** begin TEXT **

Mechanic’s liens allow contractors, subcontractors, suppliers, and other construction industry parties to secure payment for their work on non-public real property projects. However, property owners often raise various defenses to challenge the validity of such liens. Knowing these common defenses can help both lien claimants file proper liens as well as assist property owners in objecting to defective liens.
The Nature of Mechanic’s Liens in Alabama
In the realm of construction, the mechanic’s lien, also known as a materialman’s lien, acts as a lifeline for many. It serves a dual purpose:
- Protection for Lien Claimants: Essentially, a mechanic’s lien ensures that those who furnish labor or materials for a construction project have a security interest in the property until they are compensated. It is the law’s way of acknowledging that these individuals and entities, be they general contractors, material suppliers, or subcontractors, have added value to the real property and deserve payment.
- Ensuring Payment for Services: The mechanic’s lien for the amount of the unpaid balance is a lien against title to the real property which means the property can be sold to fulfill the debt if necessary.
The Importance of Preliminary Notice
Before a lien is officially recorded, there are steps to ensure all parties are informed:
- Required Preliminary Notice: In Alabama, like in many states, there is an expectation for the lien claimant to send a preliminary notice informing the property owner about his/her intention to file a lien.
For instance, original contractors who have a direct contract with the owner typically don’t need to provide notice. However, other persons involved in the project, like material suppliers, might have this requirement.
- Consequences of No Notice: The mechanic’s lien can be invalidated if the preliminary notice isn’t correctly served, making it a prime defense for property owners.
Common Defenses against Mechanic’s Liens
When faced with a mechanic’s lien, property owners often turn to these defenses:
Improper Notice or No Notice
A strong defense arises when there’s an absence of required preliminary notice or if the written notice wasn’t correctly served. In these cases, the mechanic’s lien claim can be disputed. Given the importance of such notices, it’s critical for all parties to understand their roles in the mechanic’s lien process.
Deficiencies in the Statement of Lien
Alabama requires lien claimants to file a verified statement of lien. This document must contain detailed information about the claim. Any error or omission can render the lien unenforceable. Property owners should, therefore, scrutinize this document for inaccuracies.
Discrepancies in the Contract with the Owner
Contracts are the backbone of any construction project. But what happens when there’s a dispute regarding the entire contract balance, the full price, or the unpaid balance in the contract? If a lien is based on a faulty or non-existent contract, it can be challenged.
Overstated Lien Amount
Another common defense is when the lien claim is for more than the unpaid balance. For example, if a lien claimant is only owed a partial amount (an unpaid balance lien) but claims the full-price lien (entire indebtedness), the property owner can dispute the entire lien.
Timeliness of the Lien
Time is of the essence in the world of mechanic’s liens. The Alabama code specifies enforcement deadlines. If a lien claimant doesn’t file the lien within the stipulated time period after the last date of furnishing labor or materials, the lien can be contested.

** end TEXT **
** begin EXTRACTED MATERIAL **

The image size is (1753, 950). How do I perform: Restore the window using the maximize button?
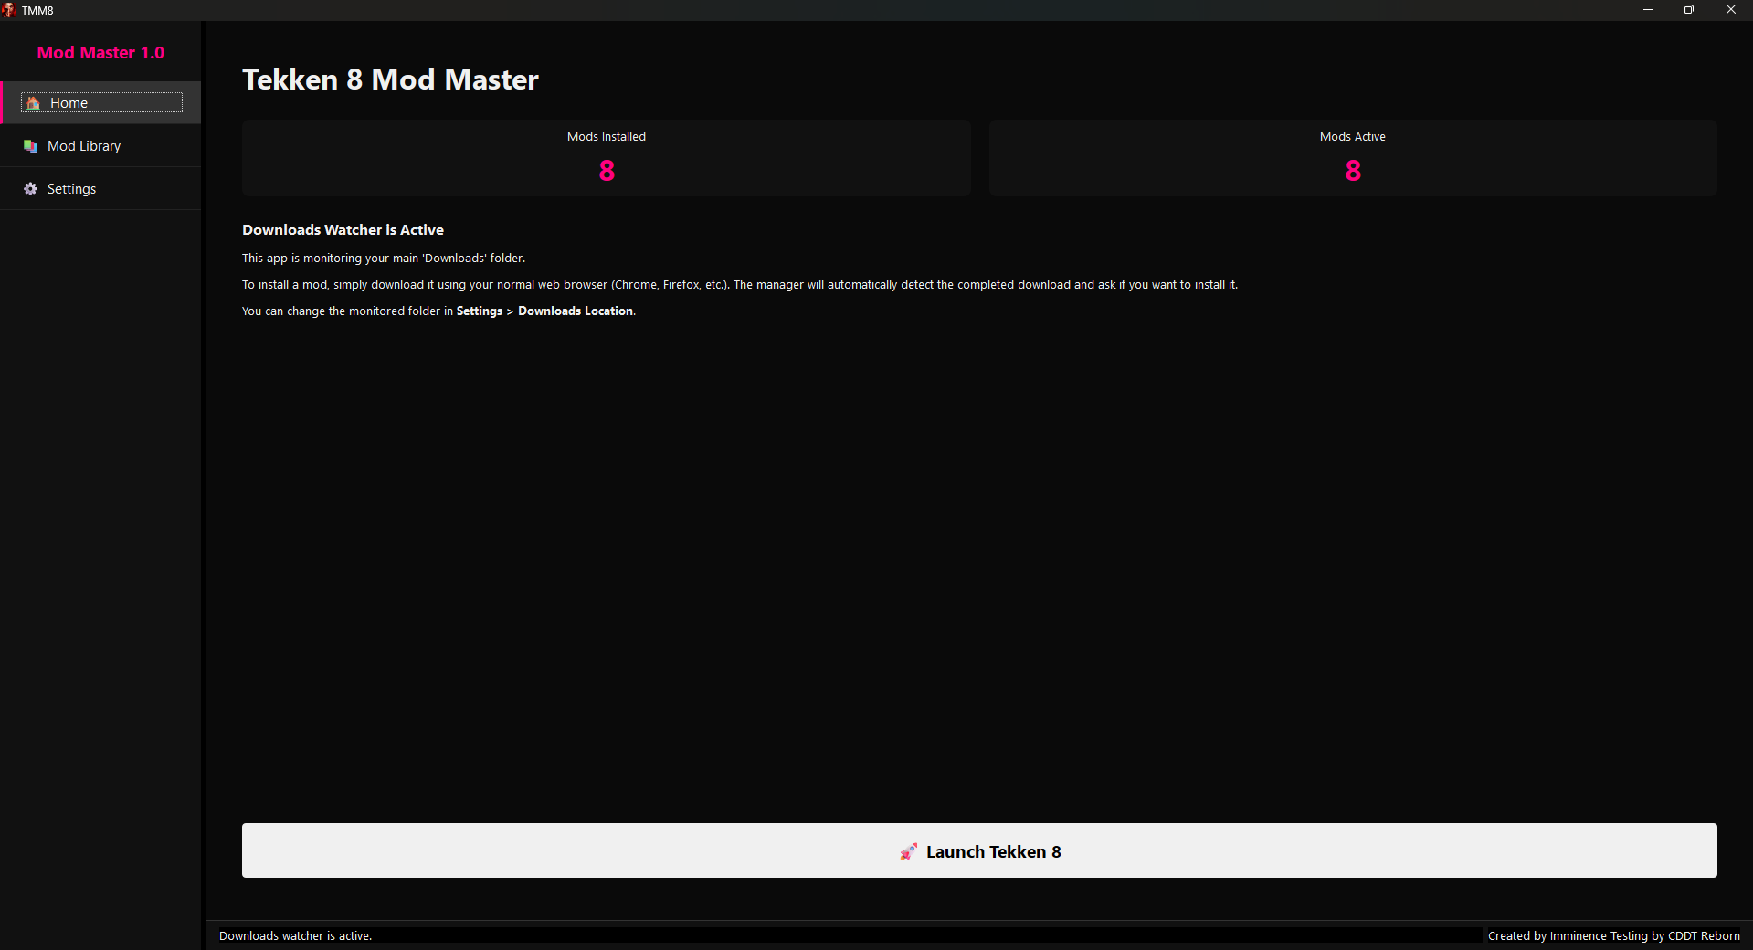coord(1689,9)
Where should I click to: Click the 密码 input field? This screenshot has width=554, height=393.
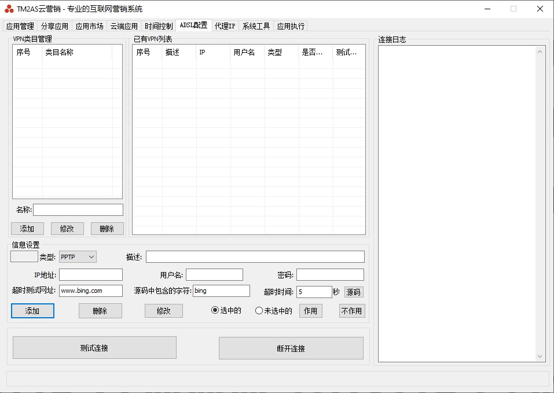[x=330, y=274]
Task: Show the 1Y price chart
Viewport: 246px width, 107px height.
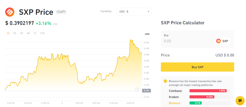Action: tap(35, 33)
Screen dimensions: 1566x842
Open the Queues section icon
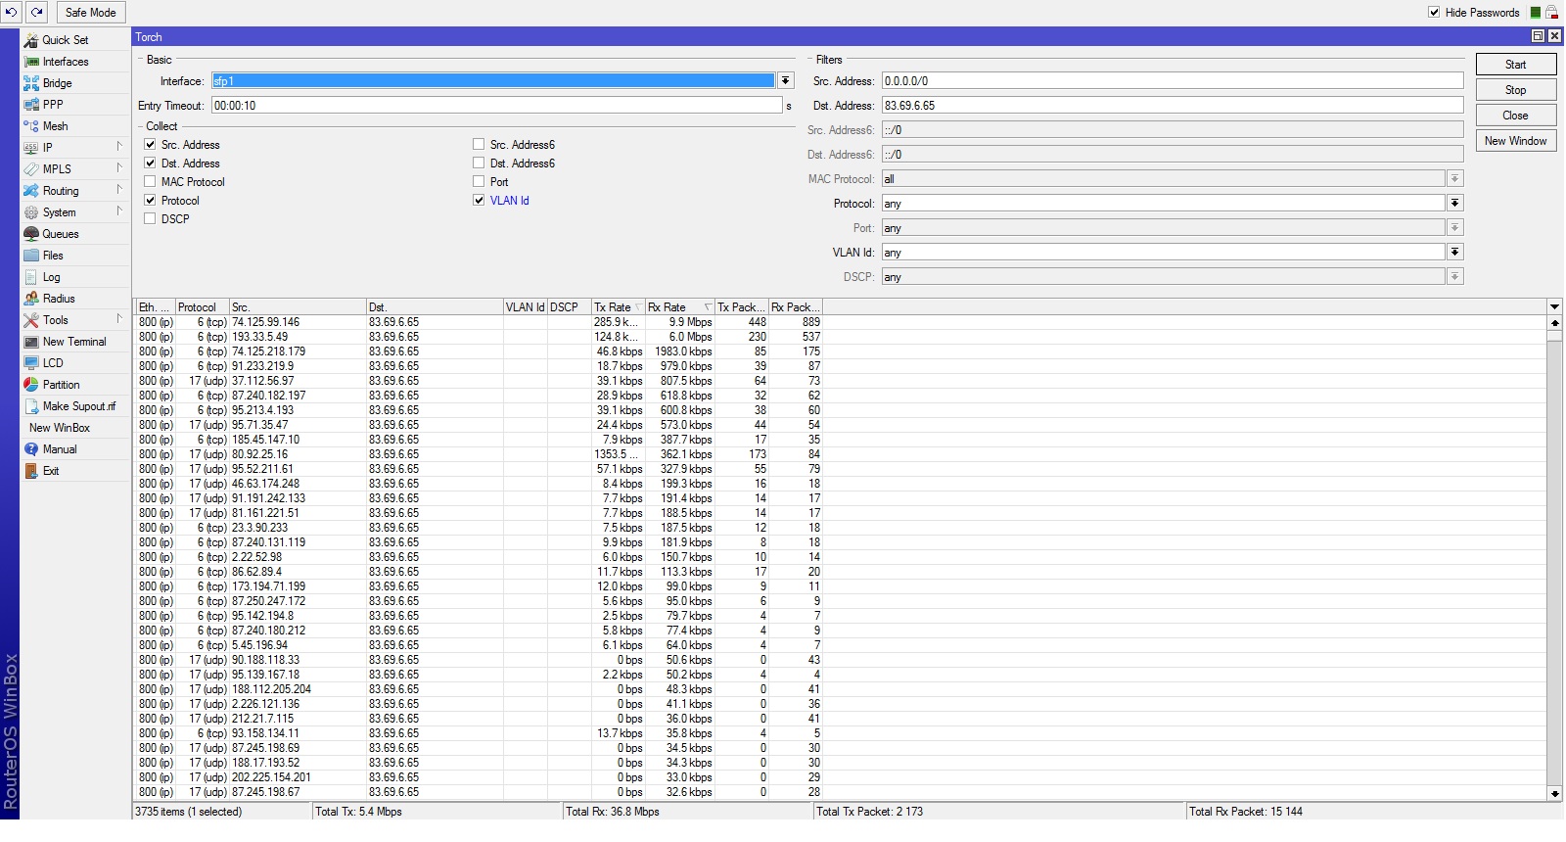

** end EXTRACTED MATERIAL **

**GOALS:**
**1)** Reproduce word for word the part of the mechanic's lien text between "- Consequences of" and "mechanic’s lien process.", inclusive.
**2)** Using the mechanic's lien text, decide whether each statement agrees with it, and answer yes or no, quoting the deciding words: (a) Original contractors with a direct contract with the owner typically have to provide preliminary notice. (b) Alabama requires lien claimants to file a verified statement of lien. (c) A mechanic's lien is also called a materialman's lien.

**RESULTS FOR THE EXERCISE:**
**1)**
- Consequences of No Notice: The mechanic’s lien can be invalidated if the preliminary notice isn’t correctly served, making it a prime defense for property owners.
Common Defenses against Mechanic’s Liens
When faced with a mechanic’s lien, property owners often turn to these defenses:
Improper Notice or No Notice
A strong defense arises when there’s an absence of required preliminary notice or if the written notice wasn’t correctly served. In these cases, the mechanic’s lien claim can be disputed. Given the importance of such notices, it’s critical for all parties to understand their roles in the mechanic’s lien process.

**2)**
(a) No: "original contractors who have a direct contract with the owner typically don’t need to provide notice."
(b) Yes: "Alabama requires lien claimants to file a verified statement of lien."
(c) Yes: "the mechanic’s lien, also known as a materialman’s lien"